# Instructions to follow
Would you reproduce the items from the line containing "Image resolution: width=1194" through the line containing "click(618, 478)", leaving out the pictures?

# Listing

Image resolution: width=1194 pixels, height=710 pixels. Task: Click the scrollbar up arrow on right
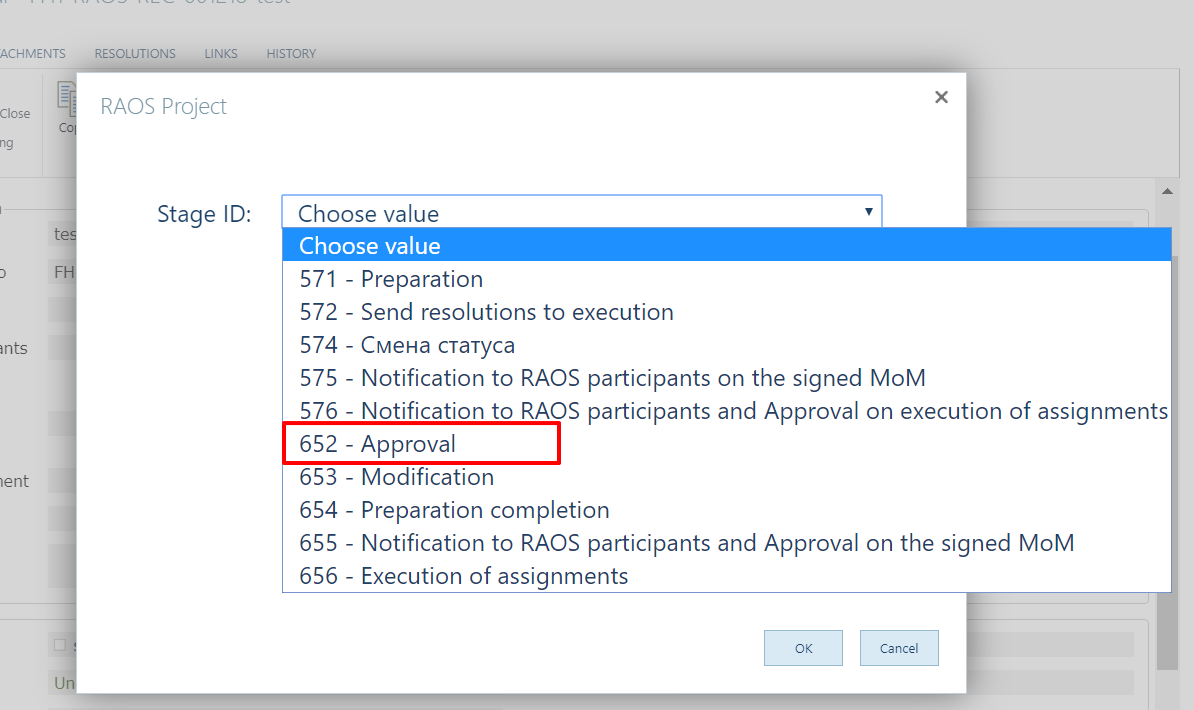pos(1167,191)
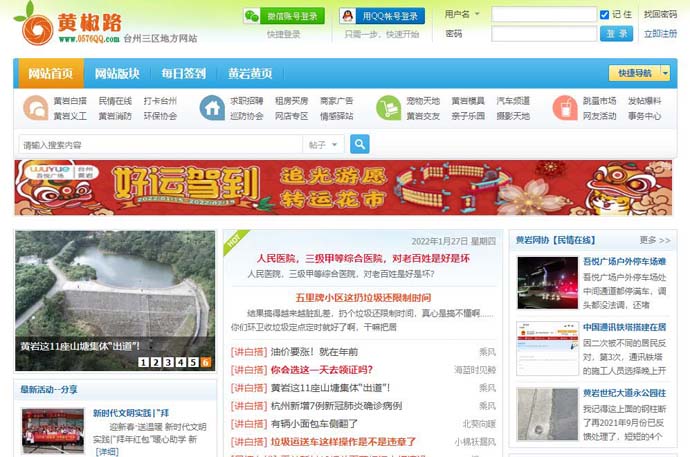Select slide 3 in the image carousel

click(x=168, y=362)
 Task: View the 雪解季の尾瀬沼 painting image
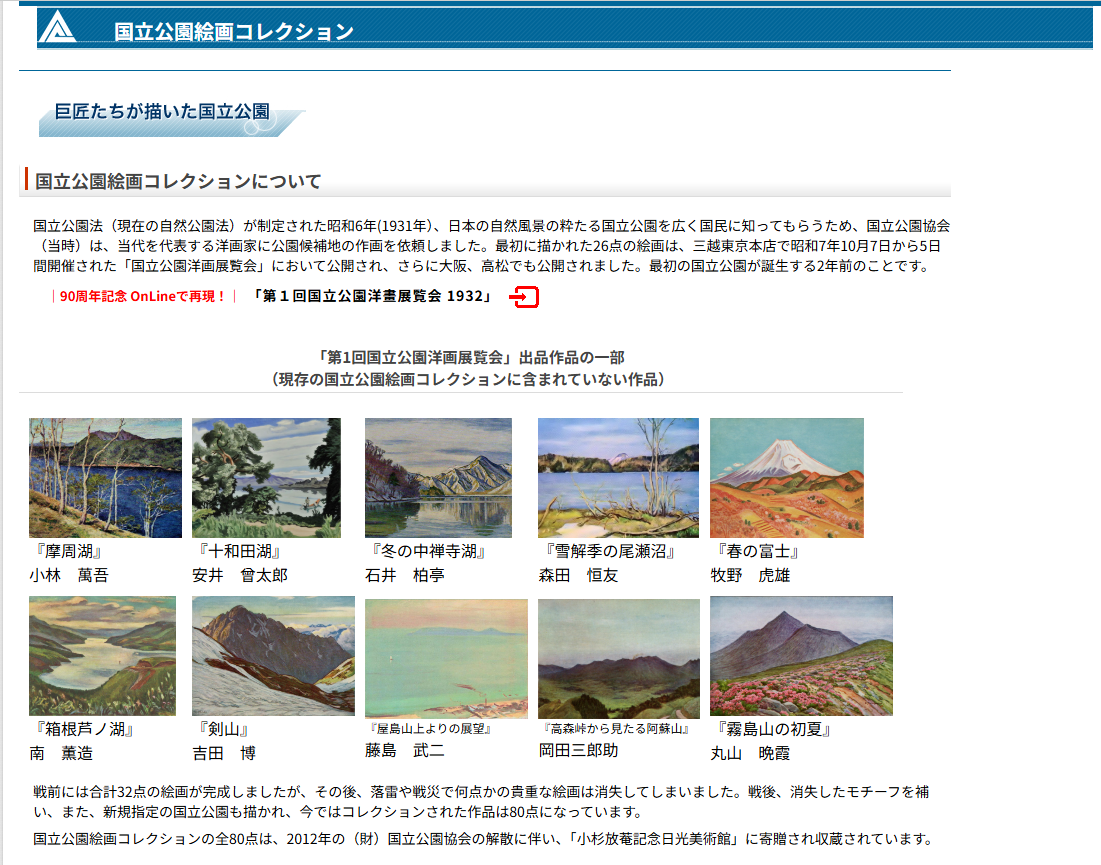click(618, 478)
* * *
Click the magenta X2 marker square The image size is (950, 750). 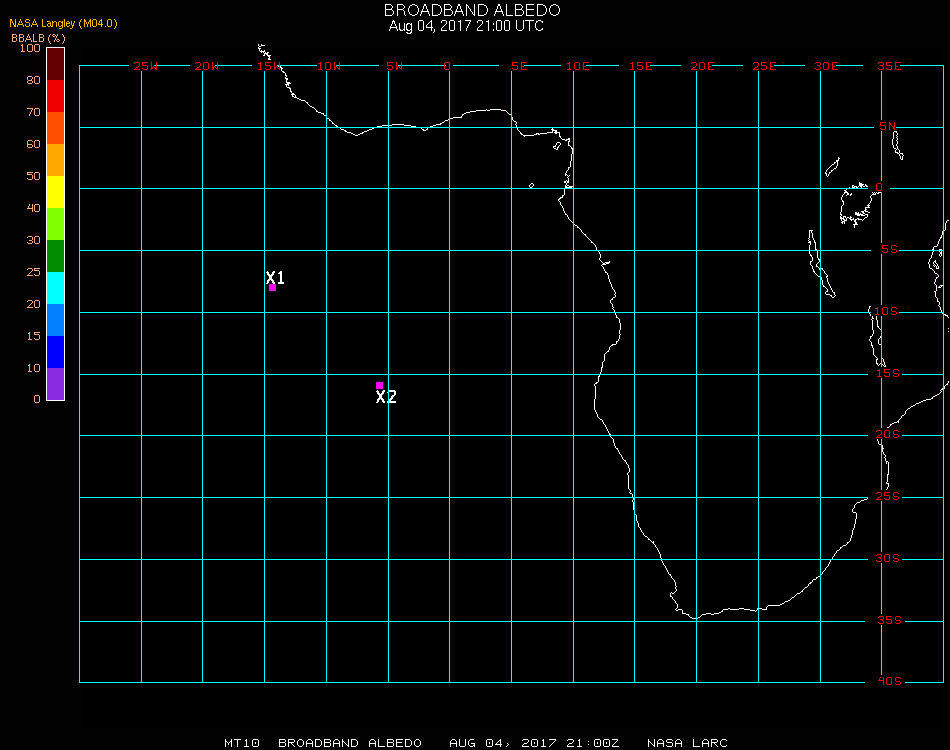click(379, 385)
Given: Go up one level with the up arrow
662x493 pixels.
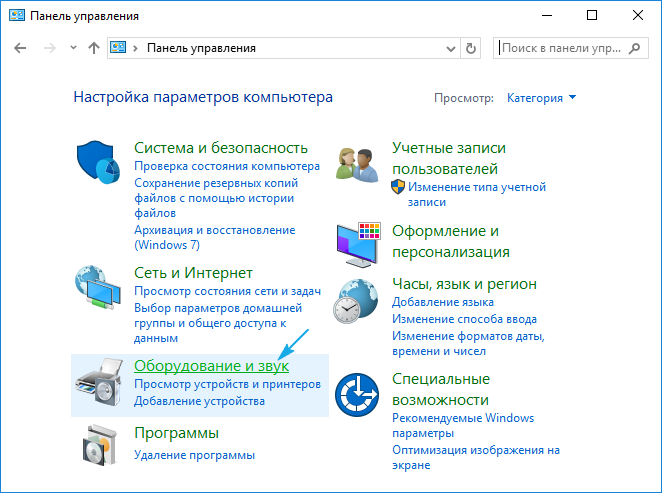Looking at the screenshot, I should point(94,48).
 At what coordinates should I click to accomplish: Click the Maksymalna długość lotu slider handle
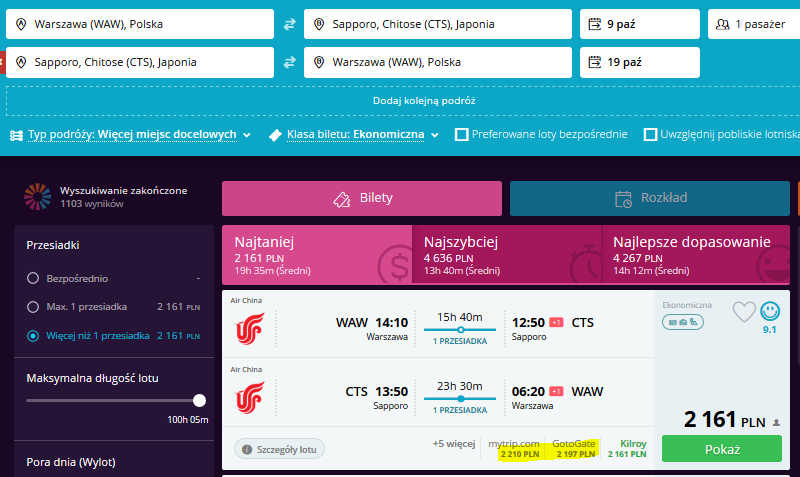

# Solved problem
Image resolution: width=1194 pixels, height=710 pixels. Task: Click the scrollbar up arrow on right
pos(1167,191)
Select slide 3 in the image carousel

click(x=168, y=362)
 Task: View the 雪解季の尾瀬沼 painting image
click(618, 478)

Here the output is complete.